EducationalCHALLENGES IN CRYOPRESERVATION FOR CELL & GENE THERAPIES
2026-05-27 | 11:00 AM - 11:15 AM | TPD Room
Abstract
In the recent years, the field of RNA and DNA therapeutics has evolved as a ground-breaking approach in medical research. General challenges are related to the stability and delivery of oligonucleotides for use in drug products.
Nanotechnology is therefore playing a key role in addressing these needs for stabilization and enabling of RNA delivery for different applications, from vaccination to genetic diseases’ treatment. It is easy to think about the huge impact that lipid nanoparticles had during the Covid-19 pandemic, opening the door to a totally new vaccination concept that is currently being applied to flu and cancer, as recent research shows. Lipid and polymeric nanoparticles have clearly shown the advantages of stabilizing oligonucleotides for a more efficient, tissue-specific delivery. In addition, the use of nanotechnologies has certainly enabled the development of freeze and spray dried products with a longer shelf-life and no need for cold-chain.
However, when it comes to nanoparticles manufacturing more flexible, efficient and scalable processes are necessary in order to ensure a more sustainable and effective production with less material loss, and consequently lower costs, and higher in vivo efficacy.
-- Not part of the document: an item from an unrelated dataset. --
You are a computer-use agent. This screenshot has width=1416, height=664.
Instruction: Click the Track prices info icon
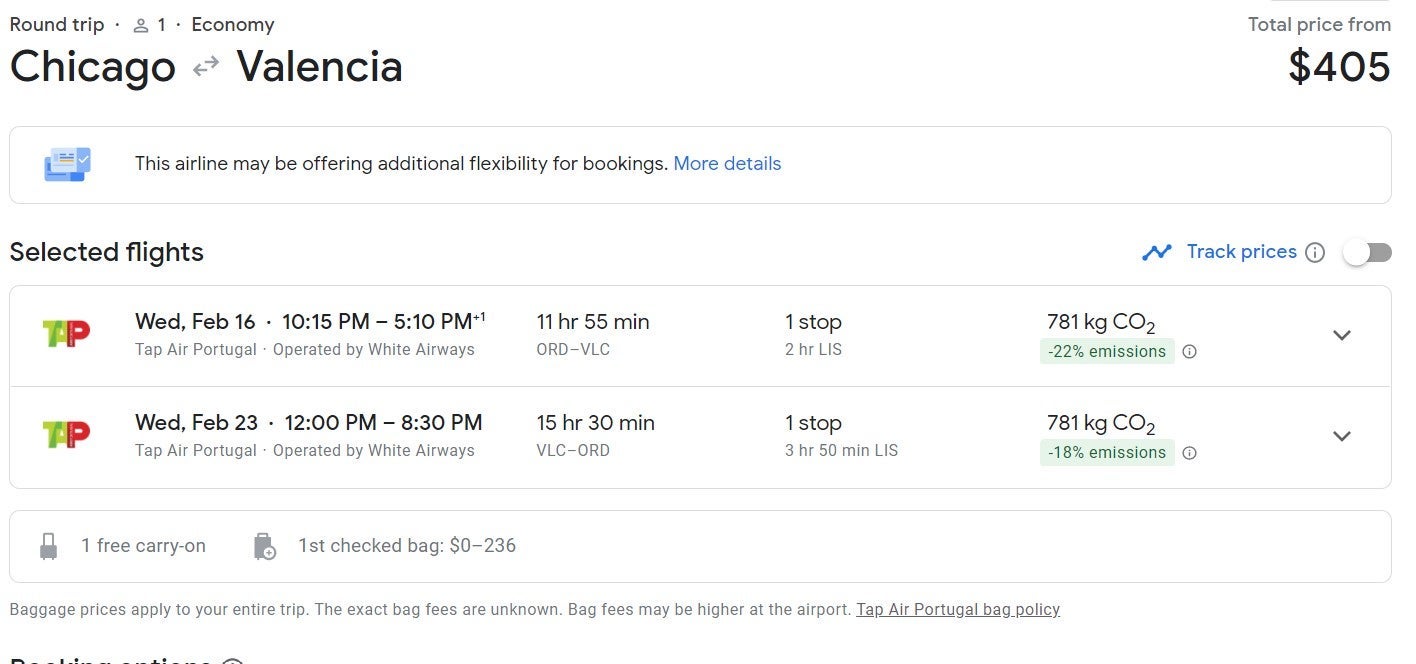(1315, 253)
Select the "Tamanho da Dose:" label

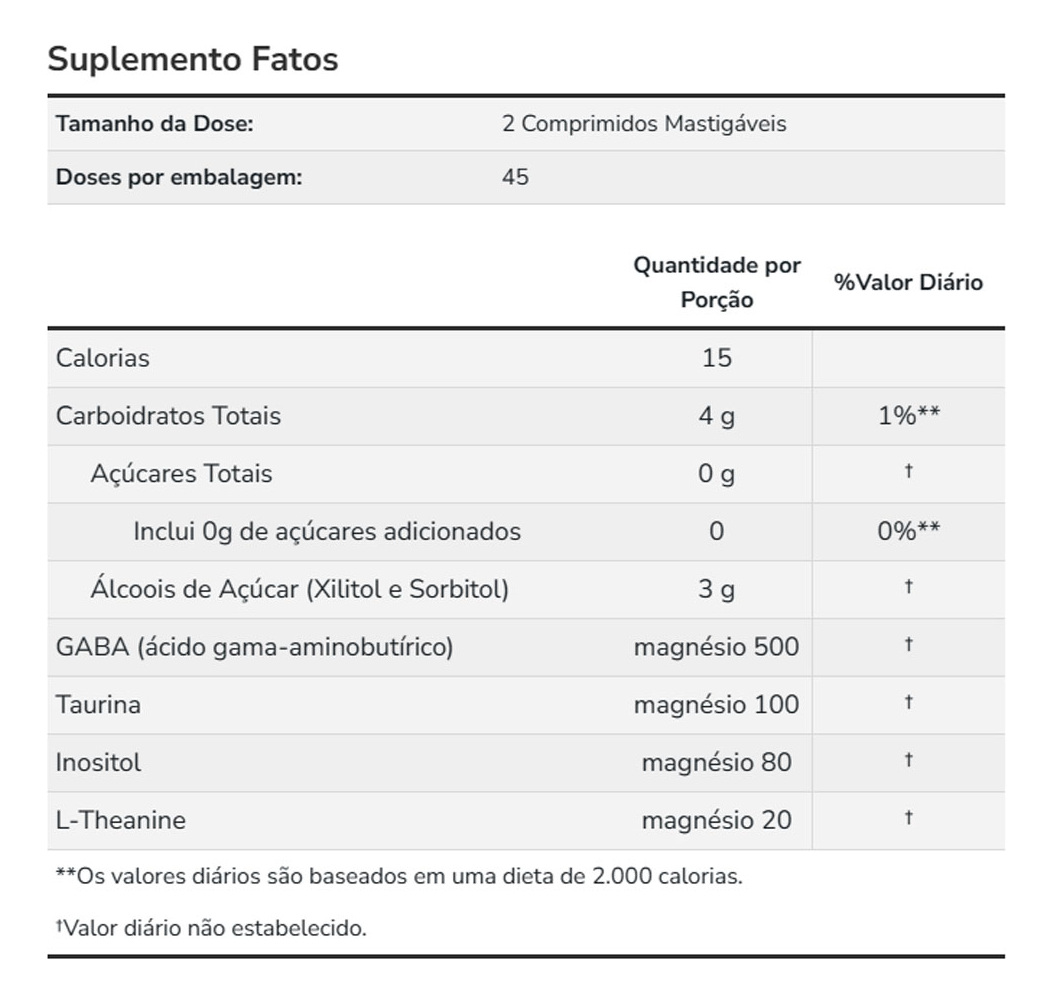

In this talk we will explore a novel nanoparticles manufacturing technology to enable an easier, faster and scalable development of oligonucleotides-based therapeutics, showing how these delivery systems are also fundamental in obtaining long-term stable nucleotide powder products by traditional lyophilization or spray drying, ensuring preservation of the expensive, precious cargo. Aseptic production of dry powders comprising RNA nanoparticles and filling of these stable dry powders in dual chamber syringes or different primary packaging containers will be described and discussed too.
Finally, alternatives routes for delivery of these new modalities through stable dry powders will be listed and examined.